[Part of a data file]
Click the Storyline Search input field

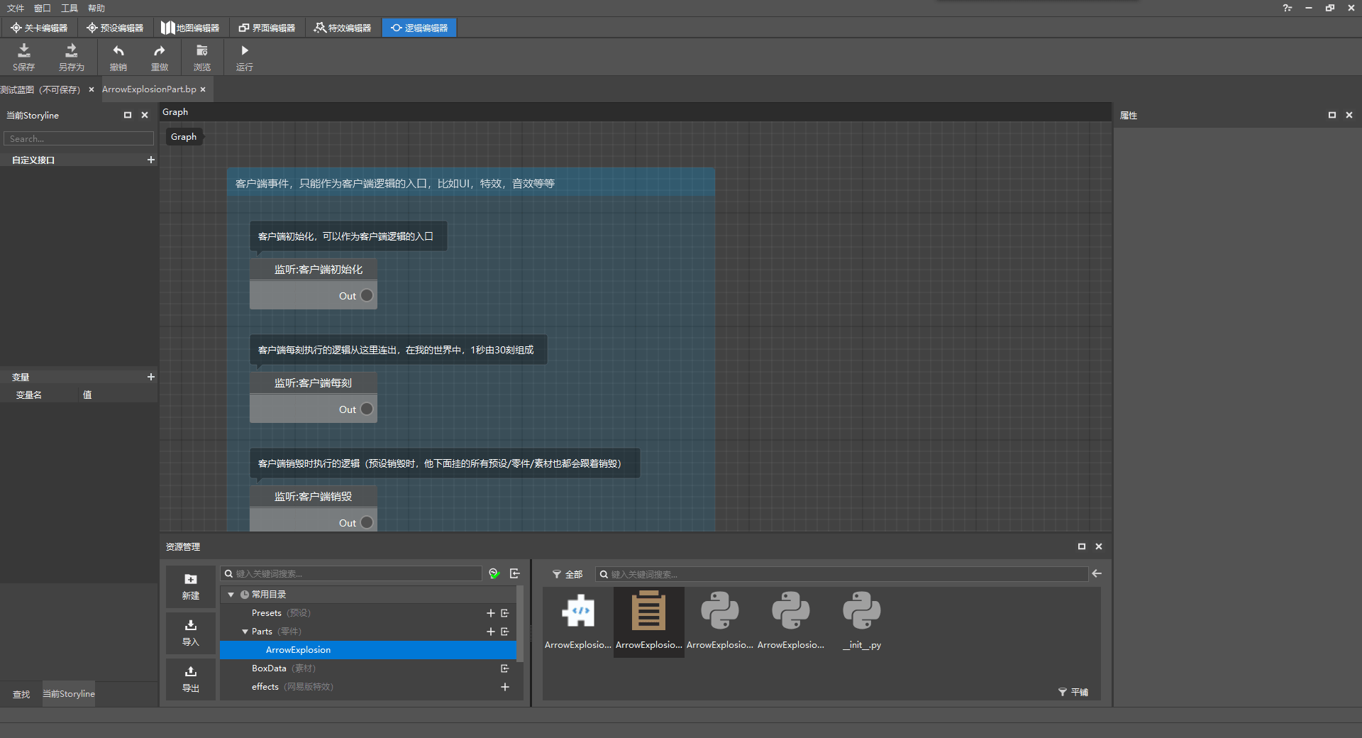[79, 138]
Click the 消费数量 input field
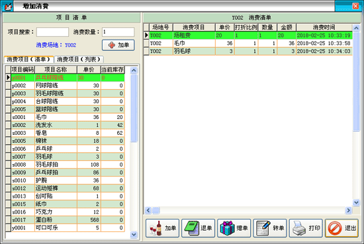Viewport: 364px width, 244px height. coord(118,32)
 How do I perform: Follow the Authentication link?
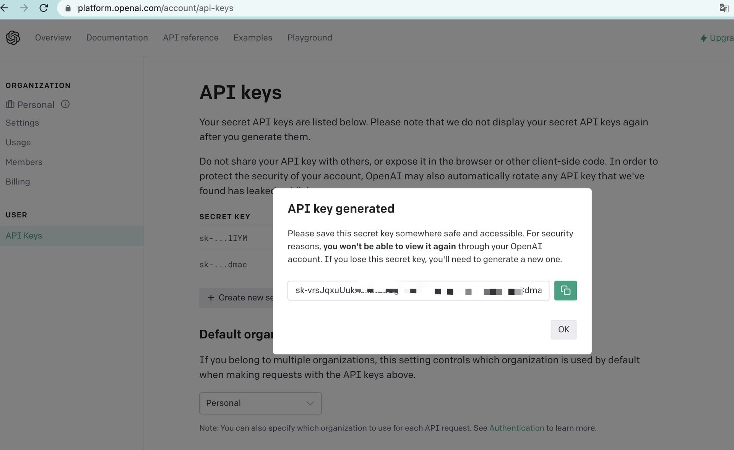pyautogui.click(x=516, y=428)
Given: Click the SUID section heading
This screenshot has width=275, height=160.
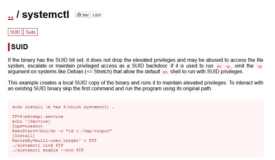Looking at the screenshot, I should coord(19,47).
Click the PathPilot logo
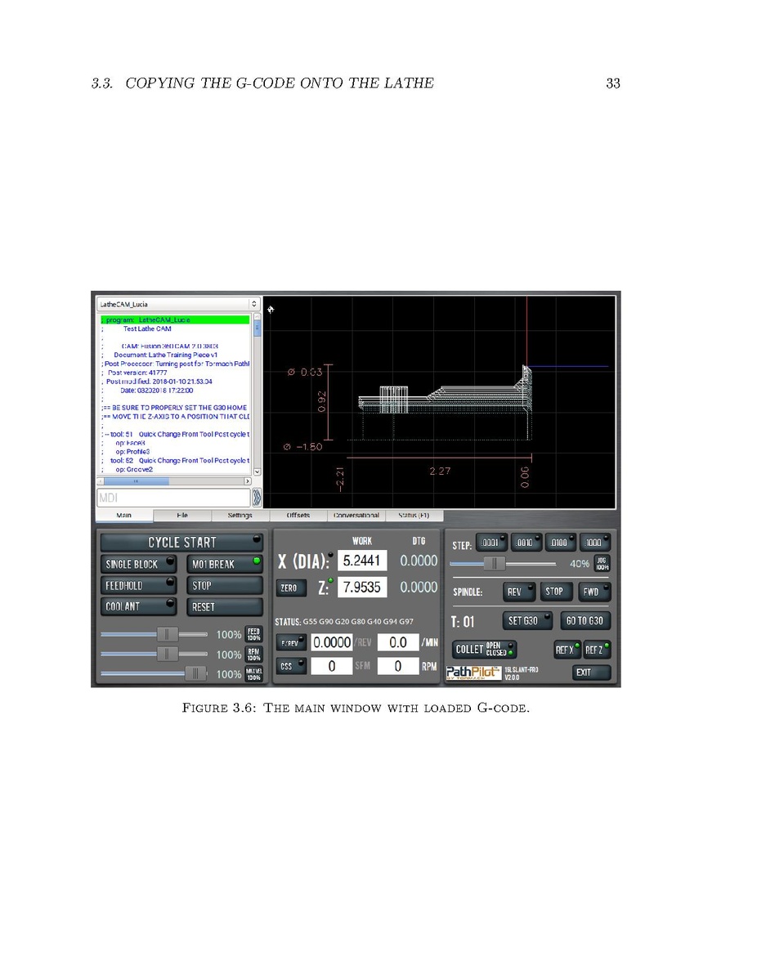This screenshot has height=979, width=757. [x=473, y=673]
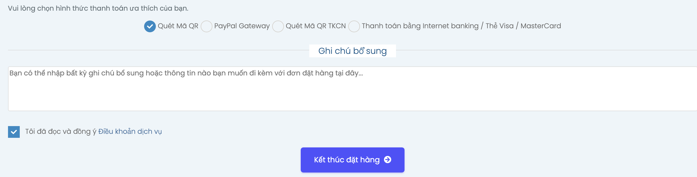Click the radio circle beside Quét Mã QR TKCN
697x177 pixels.
pos(278,26)
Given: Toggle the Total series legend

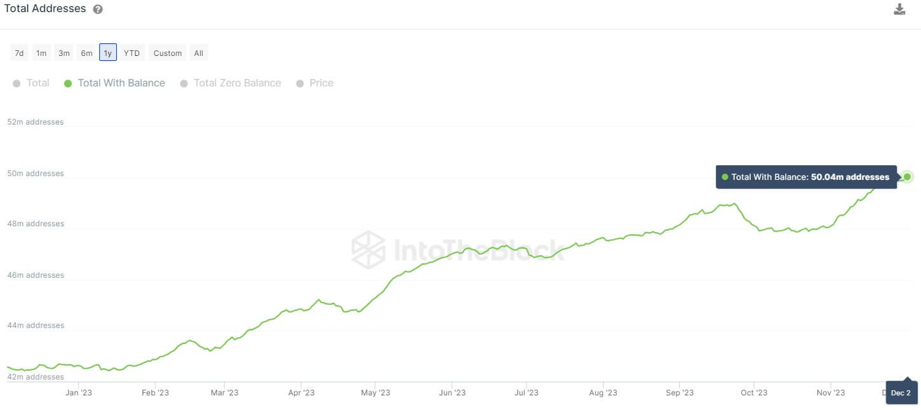Looking at the screenshot, I should click(32, 83).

TASK INSTRUCTIONS
Change every "input field" in the entries above to "text box" and leave all other text as it is. Omit the pictures from your version.

EXERCISE SOLUTION
Click the Storyline Search text box

[79, 138]
Click the 消费数量 text box
Viewport: 364px width, 244px height. coord(118,32)
 How do I perform: Follow the Authentication link?
pyautogui.click(x=516, y=428)
Given: Click the SUID section heading
This screenshot has width=275, height=160.
Looking at the screenshot, I should coord(19,47).
Click the PathPilot logo
This screenshot has height=979, width=757. [x=473, y=673]
Click the radio circle beside Quét Mã QR TKCN
697x177 pixels.
pos(278,26)
Given: Toggle the Total series legend

Looking at the screenshot, I should click(32, 83).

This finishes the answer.